40. How do bones contribute to our body's pH balance?

Bones contribute to the body's pH balance by acting as a buffer against changes in blood acidity. When blood becomes too acidic, bones release alkaline minerals like calcium and magnesium to neutralize the acid. Conversely, if blood becomes too alkaline, bones can absorb these minerals. This process, part of the body's acid-base homeostasis, helps maintain blood pH within a narrow, life-sustaining range. However, chronic acidosis can lead to bone demineralization over time.

41. How do bones aid in mineral homeostasis beyond just calcium?

While bones are well-known for their role in calcium homeostasis, they also play a crucial role in regulating other minerals. Bones store about 85% of the body's phosphorus, releasing it as needed for various cellular processes. They also contain significant amounts of magnesium, sodium, and other trace minerals. The process of bone remodeling helps maintain the balance of these minerals in the blood. Additionally, bones produce hormones that influence mineral metabolism throughout the body.
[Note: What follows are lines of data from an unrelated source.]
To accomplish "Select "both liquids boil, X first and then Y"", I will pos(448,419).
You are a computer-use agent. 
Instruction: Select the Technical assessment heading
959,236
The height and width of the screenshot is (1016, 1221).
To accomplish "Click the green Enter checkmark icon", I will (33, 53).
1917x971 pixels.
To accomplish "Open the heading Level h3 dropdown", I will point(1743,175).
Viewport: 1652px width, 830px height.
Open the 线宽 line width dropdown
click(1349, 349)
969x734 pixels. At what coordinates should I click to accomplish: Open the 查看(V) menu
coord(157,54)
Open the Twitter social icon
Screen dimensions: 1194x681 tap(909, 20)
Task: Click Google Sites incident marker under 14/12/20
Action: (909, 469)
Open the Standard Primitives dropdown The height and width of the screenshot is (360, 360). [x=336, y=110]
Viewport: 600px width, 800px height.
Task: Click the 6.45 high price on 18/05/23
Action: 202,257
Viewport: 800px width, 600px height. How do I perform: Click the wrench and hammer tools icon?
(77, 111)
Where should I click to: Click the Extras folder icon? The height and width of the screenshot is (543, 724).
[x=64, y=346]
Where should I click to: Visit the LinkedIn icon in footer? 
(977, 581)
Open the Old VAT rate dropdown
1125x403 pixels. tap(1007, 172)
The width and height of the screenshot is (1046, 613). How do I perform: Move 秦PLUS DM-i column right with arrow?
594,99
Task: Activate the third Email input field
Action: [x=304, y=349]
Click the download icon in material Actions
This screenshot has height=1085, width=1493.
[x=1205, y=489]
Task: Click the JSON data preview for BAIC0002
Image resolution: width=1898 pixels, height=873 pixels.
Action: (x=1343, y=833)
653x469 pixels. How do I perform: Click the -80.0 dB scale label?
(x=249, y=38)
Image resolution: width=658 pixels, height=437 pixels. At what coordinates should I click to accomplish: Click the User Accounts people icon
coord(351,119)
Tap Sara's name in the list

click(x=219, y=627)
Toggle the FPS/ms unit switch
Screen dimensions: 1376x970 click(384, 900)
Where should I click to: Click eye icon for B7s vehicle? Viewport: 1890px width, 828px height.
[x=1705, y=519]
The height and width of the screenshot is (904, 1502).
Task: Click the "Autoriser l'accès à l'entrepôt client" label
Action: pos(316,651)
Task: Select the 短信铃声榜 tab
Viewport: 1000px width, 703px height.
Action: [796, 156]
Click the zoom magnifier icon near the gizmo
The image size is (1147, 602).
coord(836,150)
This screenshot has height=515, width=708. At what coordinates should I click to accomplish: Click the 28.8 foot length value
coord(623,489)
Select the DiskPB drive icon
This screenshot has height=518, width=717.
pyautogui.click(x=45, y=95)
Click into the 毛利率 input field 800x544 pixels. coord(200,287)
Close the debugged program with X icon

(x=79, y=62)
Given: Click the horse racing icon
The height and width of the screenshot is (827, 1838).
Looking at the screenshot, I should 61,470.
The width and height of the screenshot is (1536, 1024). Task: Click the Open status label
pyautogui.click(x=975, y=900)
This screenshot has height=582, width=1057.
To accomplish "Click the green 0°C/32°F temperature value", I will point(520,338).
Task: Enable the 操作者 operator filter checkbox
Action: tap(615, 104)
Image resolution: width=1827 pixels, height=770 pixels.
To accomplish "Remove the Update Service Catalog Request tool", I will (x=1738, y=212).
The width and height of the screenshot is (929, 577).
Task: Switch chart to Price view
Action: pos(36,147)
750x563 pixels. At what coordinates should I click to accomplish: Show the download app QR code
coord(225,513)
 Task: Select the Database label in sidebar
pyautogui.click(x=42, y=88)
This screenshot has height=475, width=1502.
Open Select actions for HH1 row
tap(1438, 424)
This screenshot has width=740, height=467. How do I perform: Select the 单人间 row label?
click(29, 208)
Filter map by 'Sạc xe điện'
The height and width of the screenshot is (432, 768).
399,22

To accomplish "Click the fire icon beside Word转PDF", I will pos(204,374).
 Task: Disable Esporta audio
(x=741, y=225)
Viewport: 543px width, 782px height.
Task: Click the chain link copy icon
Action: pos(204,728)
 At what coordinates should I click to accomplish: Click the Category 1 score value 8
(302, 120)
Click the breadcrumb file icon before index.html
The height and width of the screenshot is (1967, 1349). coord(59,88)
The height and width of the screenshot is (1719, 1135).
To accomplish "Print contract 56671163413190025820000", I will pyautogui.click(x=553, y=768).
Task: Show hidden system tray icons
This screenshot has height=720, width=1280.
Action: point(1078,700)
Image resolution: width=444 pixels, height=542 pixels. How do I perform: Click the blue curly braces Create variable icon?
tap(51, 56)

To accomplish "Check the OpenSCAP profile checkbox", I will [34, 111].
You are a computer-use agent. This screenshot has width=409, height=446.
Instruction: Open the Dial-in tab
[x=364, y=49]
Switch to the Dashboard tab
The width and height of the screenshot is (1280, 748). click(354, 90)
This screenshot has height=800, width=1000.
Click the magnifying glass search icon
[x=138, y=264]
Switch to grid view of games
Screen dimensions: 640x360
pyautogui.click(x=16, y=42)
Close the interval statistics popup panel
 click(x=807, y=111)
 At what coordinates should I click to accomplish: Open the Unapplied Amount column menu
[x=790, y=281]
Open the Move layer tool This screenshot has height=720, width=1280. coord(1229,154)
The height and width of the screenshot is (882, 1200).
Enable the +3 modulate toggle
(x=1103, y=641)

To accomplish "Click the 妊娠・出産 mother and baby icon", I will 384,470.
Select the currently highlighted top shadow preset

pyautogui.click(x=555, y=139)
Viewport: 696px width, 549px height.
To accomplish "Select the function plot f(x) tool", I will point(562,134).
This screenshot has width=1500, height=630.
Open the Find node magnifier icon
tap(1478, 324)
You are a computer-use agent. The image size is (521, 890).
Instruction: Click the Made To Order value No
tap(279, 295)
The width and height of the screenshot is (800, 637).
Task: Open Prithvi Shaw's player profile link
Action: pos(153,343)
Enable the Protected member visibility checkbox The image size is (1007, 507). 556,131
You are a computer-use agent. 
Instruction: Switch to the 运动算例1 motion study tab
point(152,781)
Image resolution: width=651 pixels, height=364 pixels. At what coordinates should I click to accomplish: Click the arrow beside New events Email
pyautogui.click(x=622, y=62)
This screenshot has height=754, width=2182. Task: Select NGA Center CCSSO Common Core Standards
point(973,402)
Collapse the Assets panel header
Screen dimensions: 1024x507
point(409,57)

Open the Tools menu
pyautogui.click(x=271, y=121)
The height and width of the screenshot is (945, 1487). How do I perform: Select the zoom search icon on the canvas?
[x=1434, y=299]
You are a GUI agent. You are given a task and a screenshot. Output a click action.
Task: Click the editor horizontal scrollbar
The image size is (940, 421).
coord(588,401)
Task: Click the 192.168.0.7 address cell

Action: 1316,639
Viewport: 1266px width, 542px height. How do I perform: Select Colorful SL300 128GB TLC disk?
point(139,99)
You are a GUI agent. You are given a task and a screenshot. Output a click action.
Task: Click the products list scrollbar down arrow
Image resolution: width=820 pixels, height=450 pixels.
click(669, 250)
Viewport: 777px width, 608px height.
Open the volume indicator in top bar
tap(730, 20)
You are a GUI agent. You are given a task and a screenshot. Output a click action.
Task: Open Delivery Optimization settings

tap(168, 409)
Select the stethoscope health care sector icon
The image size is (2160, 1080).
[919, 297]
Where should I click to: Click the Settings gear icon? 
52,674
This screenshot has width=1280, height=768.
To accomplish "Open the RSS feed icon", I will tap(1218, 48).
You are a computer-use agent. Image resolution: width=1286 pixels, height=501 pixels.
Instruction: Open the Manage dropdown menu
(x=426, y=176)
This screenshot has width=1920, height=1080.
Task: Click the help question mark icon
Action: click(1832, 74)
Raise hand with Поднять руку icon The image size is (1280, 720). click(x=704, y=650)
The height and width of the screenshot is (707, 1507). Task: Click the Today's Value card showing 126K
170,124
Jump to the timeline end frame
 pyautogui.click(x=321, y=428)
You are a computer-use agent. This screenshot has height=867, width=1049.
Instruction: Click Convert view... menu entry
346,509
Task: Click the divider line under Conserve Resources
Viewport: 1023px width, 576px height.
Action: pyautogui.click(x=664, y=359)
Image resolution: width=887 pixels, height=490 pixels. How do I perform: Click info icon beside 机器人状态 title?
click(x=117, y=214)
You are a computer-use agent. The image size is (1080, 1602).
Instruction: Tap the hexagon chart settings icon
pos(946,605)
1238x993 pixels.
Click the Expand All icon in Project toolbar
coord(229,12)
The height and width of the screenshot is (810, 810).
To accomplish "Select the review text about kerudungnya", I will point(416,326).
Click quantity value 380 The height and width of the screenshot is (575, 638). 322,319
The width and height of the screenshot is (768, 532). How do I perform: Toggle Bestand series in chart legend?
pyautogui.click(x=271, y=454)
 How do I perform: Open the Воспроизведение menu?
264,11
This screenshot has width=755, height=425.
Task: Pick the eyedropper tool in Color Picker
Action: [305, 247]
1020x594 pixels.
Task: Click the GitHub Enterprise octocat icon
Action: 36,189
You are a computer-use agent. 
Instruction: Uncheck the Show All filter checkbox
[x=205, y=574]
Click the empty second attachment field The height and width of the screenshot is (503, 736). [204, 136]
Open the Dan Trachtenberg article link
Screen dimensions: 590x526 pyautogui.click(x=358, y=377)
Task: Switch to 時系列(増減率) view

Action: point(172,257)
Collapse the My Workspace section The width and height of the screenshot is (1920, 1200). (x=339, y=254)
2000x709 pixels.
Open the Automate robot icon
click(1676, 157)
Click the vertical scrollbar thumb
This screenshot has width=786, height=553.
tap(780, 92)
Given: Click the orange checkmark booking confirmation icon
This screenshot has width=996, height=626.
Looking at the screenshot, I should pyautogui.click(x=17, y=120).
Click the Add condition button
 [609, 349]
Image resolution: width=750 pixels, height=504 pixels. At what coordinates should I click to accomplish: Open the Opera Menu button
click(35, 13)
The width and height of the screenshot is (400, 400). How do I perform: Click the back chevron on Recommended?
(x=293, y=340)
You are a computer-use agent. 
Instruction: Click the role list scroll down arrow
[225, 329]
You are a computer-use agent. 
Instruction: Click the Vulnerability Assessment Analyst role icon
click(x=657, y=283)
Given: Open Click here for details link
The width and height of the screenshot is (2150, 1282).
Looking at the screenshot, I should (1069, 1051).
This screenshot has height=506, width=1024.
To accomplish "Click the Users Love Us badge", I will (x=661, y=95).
42. How do bones change with age, and why?

Bones undergo several changes with age. In childhood and adolescence, bones grow in length and density. Peak bone mass is typically reached in the late 20s or early 30s. After this, bone density gradually decreases, especially in women after menopause. The rate of bone formation slows, while bone resorption continues, leading to more porous, fragile bones. These changes are influenced by factors like declining hormone levels, reduced physical activity, and changes in calcium absorption and vitamin D production.